It’s Easier to Say No! But there are Risks!
Every job in the movie business is about finding and securing material and talent (creative elements) for a project; securing funding, and supervising the creative, logistical, and financial execution of the project; finding a way to get the finished project in front of an audience or finding a way to get an audience n front of the project. Depending upon the exact title of the executive, the responsibilities vary but in general all the jobs are there to support or lead the process of development, funding, preproduction, production, postproduction, sales, distribution, marketing, or publicity.
Studios are publicly owned entities. Almost anyone can call a stockbroker, put down some cash, and buy a (very) tiny share of the corporation that owns Universal or Fox. As a stockholder, you want your investment to make money. The Board of Directors of the corporations that own the studios know that if a film costs $100 million to make, it must show a profit of two and a half to three times the investment, otherwise the studio and the stockholders won’t make money. (This two and half to three times the production budget formula is in part because the cost of effectively marketing and distributing a film is so high). If the studio doesn’t make money, the shareholders don’t make money. The president of production loses his or her position and sometimes the other executives are out of a job when the new president arrives, because that person wants to be surrounded by his or her own people. The “business” of the parent corporations is not only movies: Universal is NBC Universal, Warner Bros. is part of Time Warner, Disney is Disney/ABC, Paramount is part of Viacom, 20th Century Fox is owned by News Corporation, and Sony Pictures Entertainment is owned by Sony, the electronics corporation. For some of the stockholders in these entertainment conglomerates, movies are just a single aspect of a complex web of media investment and no one invests their money intending to lose it. Critical acclaim is nice but the dollar is king.
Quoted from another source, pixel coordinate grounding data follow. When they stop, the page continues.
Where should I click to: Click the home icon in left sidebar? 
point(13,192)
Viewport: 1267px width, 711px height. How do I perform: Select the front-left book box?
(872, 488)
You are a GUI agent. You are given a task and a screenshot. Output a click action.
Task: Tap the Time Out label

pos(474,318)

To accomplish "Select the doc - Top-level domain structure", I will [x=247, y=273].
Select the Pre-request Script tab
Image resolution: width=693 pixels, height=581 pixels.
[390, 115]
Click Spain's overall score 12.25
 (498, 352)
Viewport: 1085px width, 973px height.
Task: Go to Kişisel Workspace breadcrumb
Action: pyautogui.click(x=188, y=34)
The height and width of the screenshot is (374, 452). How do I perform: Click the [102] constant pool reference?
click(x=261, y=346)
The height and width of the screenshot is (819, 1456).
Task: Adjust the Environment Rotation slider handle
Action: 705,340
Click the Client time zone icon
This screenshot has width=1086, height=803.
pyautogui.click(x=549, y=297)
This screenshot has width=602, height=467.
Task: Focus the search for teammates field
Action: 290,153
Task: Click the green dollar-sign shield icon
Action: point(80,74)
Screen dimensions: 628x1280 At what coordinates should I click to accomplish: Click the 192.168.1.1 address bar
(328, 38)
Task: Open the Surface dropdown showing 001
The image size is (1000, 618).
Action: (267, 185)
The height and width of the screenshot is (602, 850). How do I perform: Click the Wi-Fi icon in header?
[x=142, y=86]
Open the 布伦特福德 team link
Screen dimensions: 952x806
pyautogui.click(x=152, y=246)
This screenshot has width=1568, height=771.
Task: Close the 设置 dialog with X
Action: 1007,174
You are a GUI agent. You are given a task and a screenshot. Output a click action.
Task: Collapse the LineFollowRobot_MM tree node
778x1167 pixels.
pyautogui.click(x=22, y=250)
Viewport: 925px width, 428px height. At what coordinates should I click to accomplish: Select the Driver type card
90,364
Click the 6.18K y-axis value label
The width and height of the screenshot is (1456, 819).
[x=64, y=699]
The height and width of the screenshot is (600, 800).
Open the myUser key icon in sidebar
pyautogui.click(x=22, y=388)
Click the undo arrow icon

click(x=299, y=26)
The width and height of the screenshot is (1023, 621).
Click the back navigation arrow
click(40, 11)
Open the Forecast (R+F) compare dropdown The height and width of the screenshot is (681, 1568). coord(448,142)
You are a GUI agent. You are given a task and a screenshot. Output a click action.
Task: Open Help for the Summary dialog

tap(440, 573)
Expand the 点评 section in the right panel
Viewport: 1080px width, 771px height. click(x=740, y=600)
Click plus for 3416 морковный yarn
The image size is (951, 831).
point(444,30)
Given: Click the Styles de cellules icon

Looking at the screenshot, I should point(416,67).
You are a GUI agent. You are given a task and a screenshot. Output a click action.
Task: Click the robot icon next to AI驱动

The dilemma of the studio executive is that the shelf life of his or her position is extremely limited. A few bad calls and he or she is out of the game. The probability of maintaining an executive position at the same studio or major production company for several years is so low that experienced executives have their lawyers negotiate their “exit packages” as part of their arrival signing and bonus contracts. The job is fraught with peril. No matter how much the production executive might love your project, if it’s going to be a hard sell it will be an uphill battle. Nobody wants to spend the time and energy it takes to shepherd a project that won’t get made, or worse, to get a project made that no one wants to see. The easiest response to a project is a “Pass,” which means “No.” Executive compensation (paychecks and bonuses) is lavish by ordinary standards, and so is the lifestyle that kind of compensation affords. Why risk it to make a movie just because you think it might be good? Then there are the perks (short for perquisites). These are the bonus benefits, like tickets to playoff games, traveling first class, the right tables at the best restaurants. Why give them up if you can avoid it? Few films are profitable. An entire career can be built by someone who consistently rejects almost all pitches, scripts, or acquisitions. Pass, and the risk is minimal.
Of course there is always the possibility that the project will be picked up by another company and become a smash hit. That’s another kind of risk, and it’s happened. Home Alone was passed on by Warner Bros., made by Fox, and ended up with ticket sales topping $534 million and a series of sequels. My Big Fat Greek Wedding was an independent film that struggled to find financing for a $5 million budget and eventually earned $369 million. Slumdog Millionaire almost didn’t get made at all. But $362 million later, the film was a runaway hit and won eight Oscars in 2009, including Best Picture.